LED light guide for product and panel building
3.5 minutes | 22 Nov 2019
Some type of light source is fundamental in many products designed for both consumer and commercial use. In years past, incandescent lamps were the source of most lighting requirements.
While obviously used for lighting the environment, these lamps were also a staple component for indicator lights in various types of electrical and electronic equipment. However, for approximately the past three decades, a new light source has been and continues to be developed: the light emitting diode or LED.
LEDs are a type of semiconductor light source that combine a P-type semiconductor with an N-type semiconductor. Applying the proper voltage – a low voltage DC current in most cases – the electrical energy is converted directly into light. The process is more efficient and wastes less energy than conventional incandescent or fluorescent lamps.
For instance, an incandescent bulb provides between 750 – 2000 hours of light. Compare that to halogen, which lasts between 2,000 – 4,000 hours. Now compare both to LED lighting: 35,000 – 50,000 hours. But not only is LED lighting durable, it’s also energy efficient, which answers the demand for less energy consumption.
LEDs are available in three basic colours: red, green, and blue. Two configurations are available: a lamp type, which resembles a small glass bulb with two leads, and the chip type that mounts to the surface of printed circuit board, or PCB as it’s commonly known as. The type used depends on the application.
Presently, there is no "white" LED. The white light is accomplished by either combining the three primary colours to mimic white, or by using a blue LED with a yellow phosphorus coating. Look into the lens of an LED flashlight and you'll see the yellow coating.

*INPUT DATA:*
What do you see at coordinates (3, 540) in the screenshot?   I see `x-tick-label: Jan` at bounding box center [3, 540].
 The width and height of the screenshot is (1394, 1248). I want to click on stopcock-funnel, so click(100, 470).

*WHAT TO WORK ON:*
(a) Answer these about the LED light guide, one per line:
(i) How many hours of light does an incandescent bulb provide?
(ii) What are the three basic colors that LEDs come in?
(iii) What two methods produce white light from LEDs?
(b) Please turn the paragraph of the LED light guide beginning "For instance, an incandescent bulb" into a short list that keeps its main facts.

*ANSWERS FOR THE EXERCISE:*
(a)
(i) Between 750 and 2,000 hours.
(ii) Red, green, and blue.
(iii) Combining the three primary colors to mimic white, or using a blue LED with a yellow phosphorus coating.

(b)
- Incandescent bulb: 750–2,000 hours of light
- Halogen: 2,000–4,000 hours
- LED: 35,000–50,000 hours
- LED lighting is also energy efficient, meeting the demand for lower energy consumption